Another distinguishing mark of the Jerusalem Jewish Christians was religious communism. "No one said that any of the things which he possessed was his own, but they had everything in common" (Acts 4:32). They were not formally obliged to divest themselves of their property and goods, as was the case with the Essenes, but there was strong moral pressure and not to do so would have been judged improper.
So prior to the admission of Gentile candidates, the affiliates of the Jesus party appeared to ordinary people in Jerusalem as representatives of a Jewish sect. They reminded them of the Essenes, who were comparable in number, and exhibited similar customs such as the daily solemn meal and life from a common kitty. Indeed, the followers of Jesus were referred to in the late Fifties of the first century as the "sect [hairesis] of the Nazarenes" (Acts 24:5, 14) and in later patristic literature the Judaeo-Christians were designated as the Ebionites or "the Poor". The Church Fathers, who counted the Ebionites as heretics, sarcastically (and mistakenly) interpreted the title as pointing to the poverty of the Ebionites' beliefs. If the final sentence of the Jesus notice of Josephus is accepted as genuine then the Palestinian Jewish-Christian community still existed in the Holy Land after the war against Rome in 66-73/4 CE. The Testimonium Flavianum (Jewish Antiquities 18. 63-4) in fact speaks of them as a tribe (phylon) of the Jewish nation. In his turn, the church historian Eusebius (260-339 CE) reports that up to the war of Bar Kokhba (132-5 CE) all the 13 bishops of Jerusalem, starting with James, the brother of Jesus, came from the "circumcision" (Ecclesiastical History 4. 3, 5).
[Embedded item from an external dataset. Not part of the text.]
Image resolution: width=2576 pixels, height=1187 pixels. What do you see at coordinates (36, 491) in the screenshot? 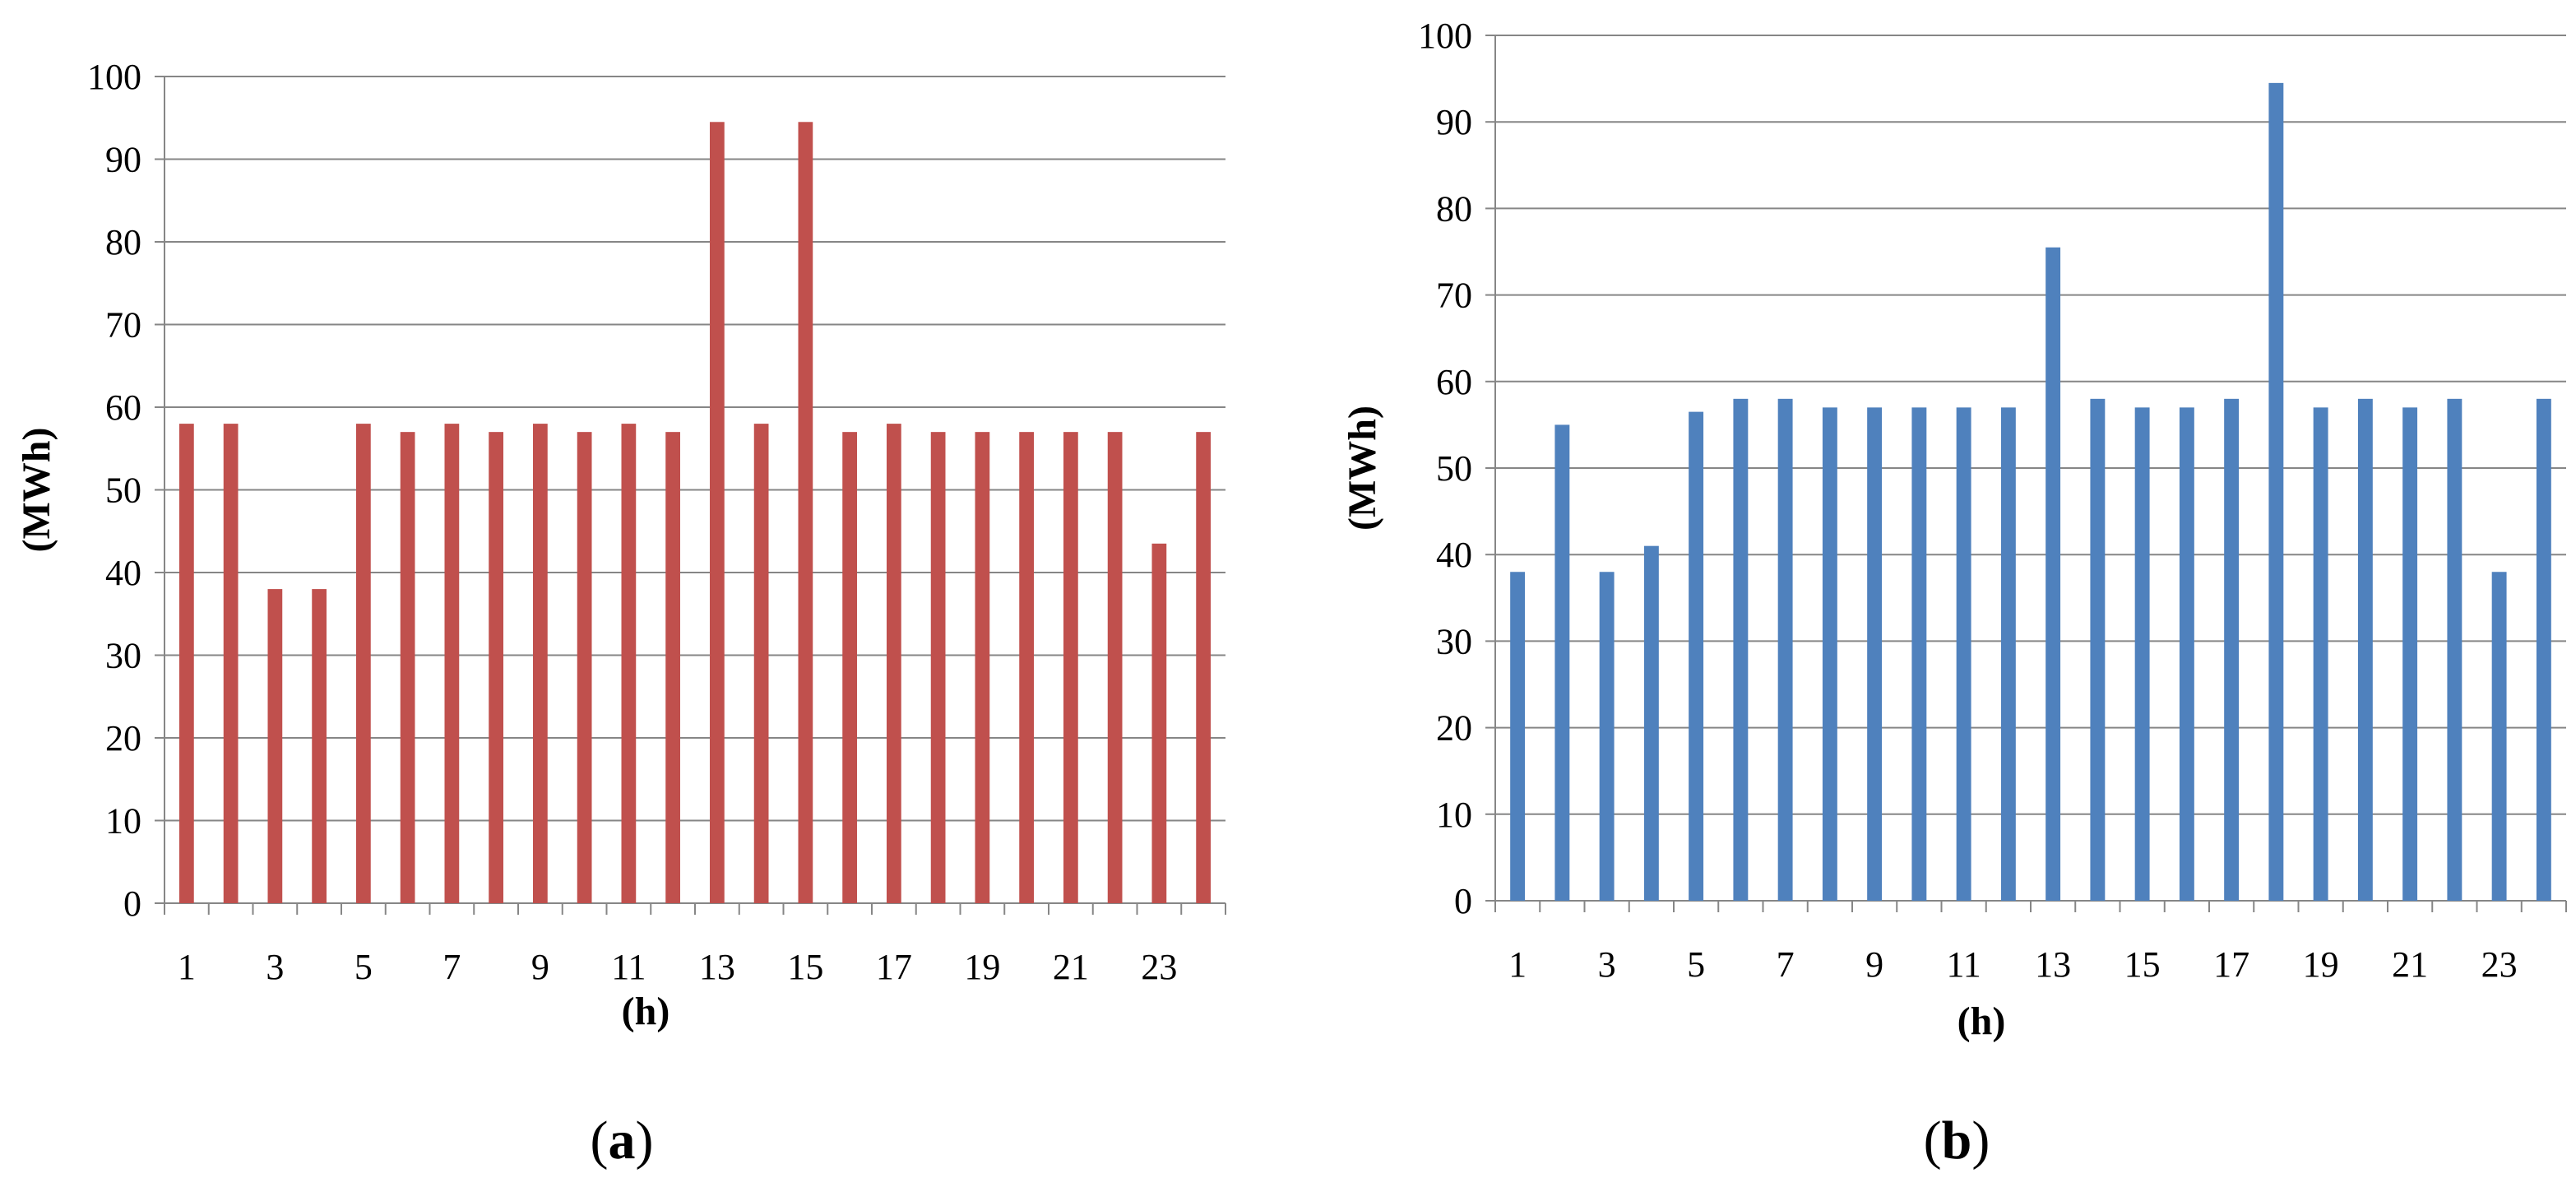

The author of the Acts of the Apostles identifies the big demographic watershed regarding the composition of the Jesus movement. I do not allude here to the admission, despite Jesus's earlier prohibition, of the Samaritans into the church by Peter and John (Acts 8:16-7), for the Samaritans were Jews, inhabitants of the former northern kingdom of Israel, notwithstanding their differences from the Judaeans in religious traditions (they worshipped on Mount Gerizim and not in Jerusalem and their Bible was restricted to the Law of Moses, without the Prophets and the Writings). Nor was the baptism of an Ethiopian official, the finance minister of Queen Candace (Acts 8:26-38), by the deacon Philip against the accepted rules, because he was already a Jewish proselyte.
The revolution started around 40 CE with the admission into the church of the family of the Roman centurion Cornelius in Caesarea, and later that of the Gentile members of the mixed Jewish-Greek church in Antioch, not forgetting the many pagan converts of Paul in Syria, Asia Minor and Greece. With them the Jewish monopoly in the new movement came to an end and Jewish and Gentile Christianity was born.